» **ZU ERLEDIGENDE AUFGABEN**:
(A) Nenne alle Aufwendungen, die der Auszug über Intermediäre zu den Transaktionskosten zählt.
(B) Schreibe den Auszug über Intermediäre im Anschluss an seinen letzten Satz weiter.

» **BEREITGESTELLTER AUSZUG**:
|---|

Wer braucht noch Intermediäre – Effekt der Disintermediation

Die Wertschöpfungsketten vieler Branchen und Wirtschaftszweige kennen üblicherweise Intermediäre als Bindeglieder zwischen Anbietern (Lieferanten, Dienstleistern, Produzenten) und Kunden (Käufer, Nutzer, Konsumenten). Interessierte Immobilienkäufer suchen über Makler als Intermediäre potentielle Häuser oder Wohnungen, Baustoffhändler bringen Handwerker und Hersteller von Baumaterialien zusammen und Modehändler verbinden Konsumenten mit den Herstellern von Textilien. Stromhändler verkaufen uns den Strom, den oft andere produzieren und noch einmal andere zu uns transportieren. Selbst Banken fungieren in Wahrheit als Intermediäre bei der Vermittlung von Krediten oder Produkten zur Vermögensanlage, Buchhandlungen bieten uns den Zugang zu Publikationen und Universitäten sind Intermediäre zwischen Studenten und Professoren.
All diese Vermittler reduzieren üblicherweise Transaktionskosten der ansonsten unkoordinierten Suche nach Tauschpartnern für verschiedene materielle und immaterielle Güter sowie Dienstleistungen. Zu diesen Kosten zählen die Aufwendungen für die Suche, Auswahl, Verhandlung, Transport, Kommissionierung, Vertragsabwicklung und Überwachung.

|---|

Zeige-Datensätze für Text und Elemente:
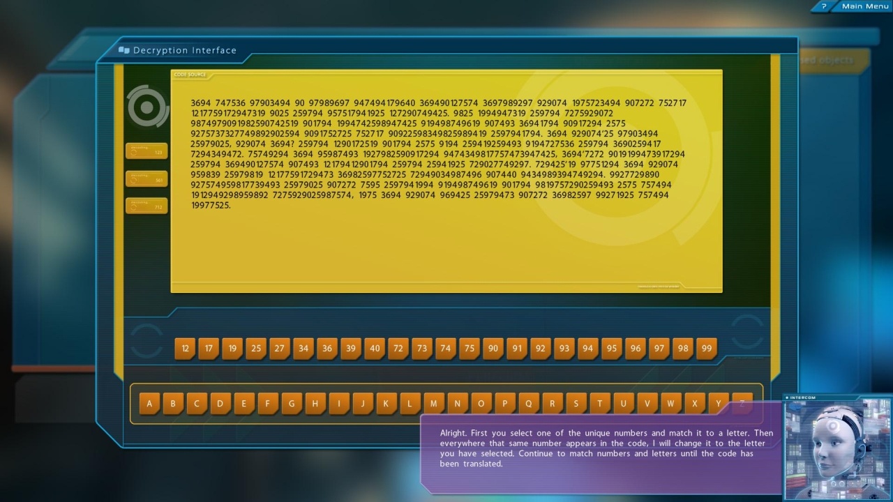Click the letter Y key
The height and width of the screenshot is (502, 893).
(719, 404)
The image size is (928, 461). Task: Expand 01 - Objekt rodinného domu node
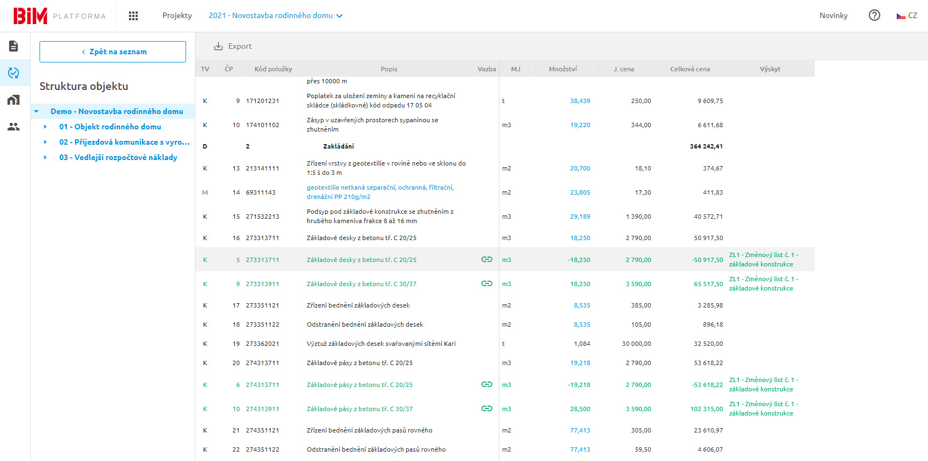pos(45,127)
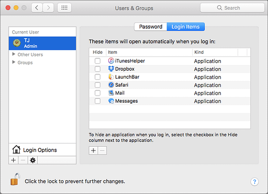268x194 pixels.
Task: Add a login item with plus button
Action: point(93,150)
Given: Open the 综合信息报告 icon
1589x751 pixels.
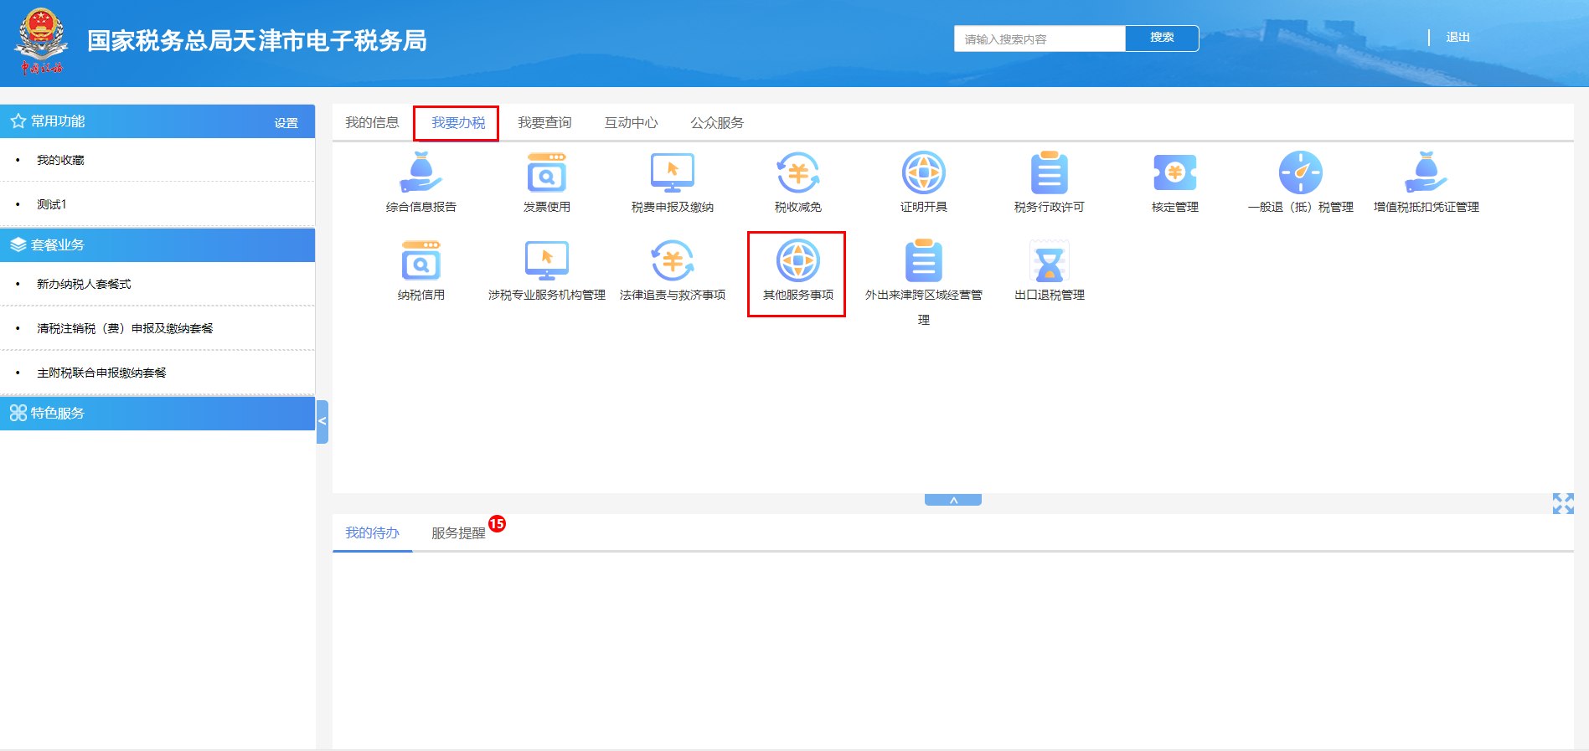Looking at the screenshot, I should pyautogui.click(x=420, y=173).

|---|

» **SCHRIFTLICHE ANTWORTEN**:
(A) Suche, Auswahl, Verhandlung, Transport, Kommissionierung, Vertragsabwicklung und Überwachung

(B)
Nun aber erleben wir im Rahmen der Digitalen Transformation ein Verschwinden bisheriger Zwischenhändler und Intermediäre. Wir nennen dieses Phänomen die „Disintermediation“. So können Lieferanten – mittels digitaler, globaler Vernetzung und den immer kompatibleren IT Systemen – ihre Produkte viel leichter direkt an ihre Endkunden und Nutzer unter Ausschaltung des bisherigen Zwischenhandels verkaufen. Nehmen wir beispielsweise die Modeindustrie – und hier die beiden deutschen Sportmodehersteller: Puma erzielte in 2018 einen Online Umsatz mit Endkunden von 650 Mio. Euro (Gesamtumsatz 4,65 Mrd. Euro) und Adidas ca. 2 Mrd. Euro bei einem Gesamtumsatz von fast 22 Mrd. Euro. Wie wird das erst, wenn wir zukünftig per 3D Scanner passgenaue, digitale Körpermaße besitzen, und diese online mit den Angeboten der Modedesigner abklären können? Weitere prägnante Beispiele für von der Disintermediation betroffene Branchen sind die Musikindustrie (Wegfall der Plattenläden), die Reiseindustrie (Verschwinden vieler Reisebüros) oder die Versicherungsindustrie (Erosion der Makler). Manche dieser Branchen erleben das Aufkommen von digitalen Plattformen mit ihren Algorithmen als neue Intermediäre (z.B. YouTube oder Check24), doch in vielen Fällen verbinden sich die Produzenten auch direkt mit den Endkunden (z.B. Online Angebote der Hotels, Airlines oder Direktversicherungen).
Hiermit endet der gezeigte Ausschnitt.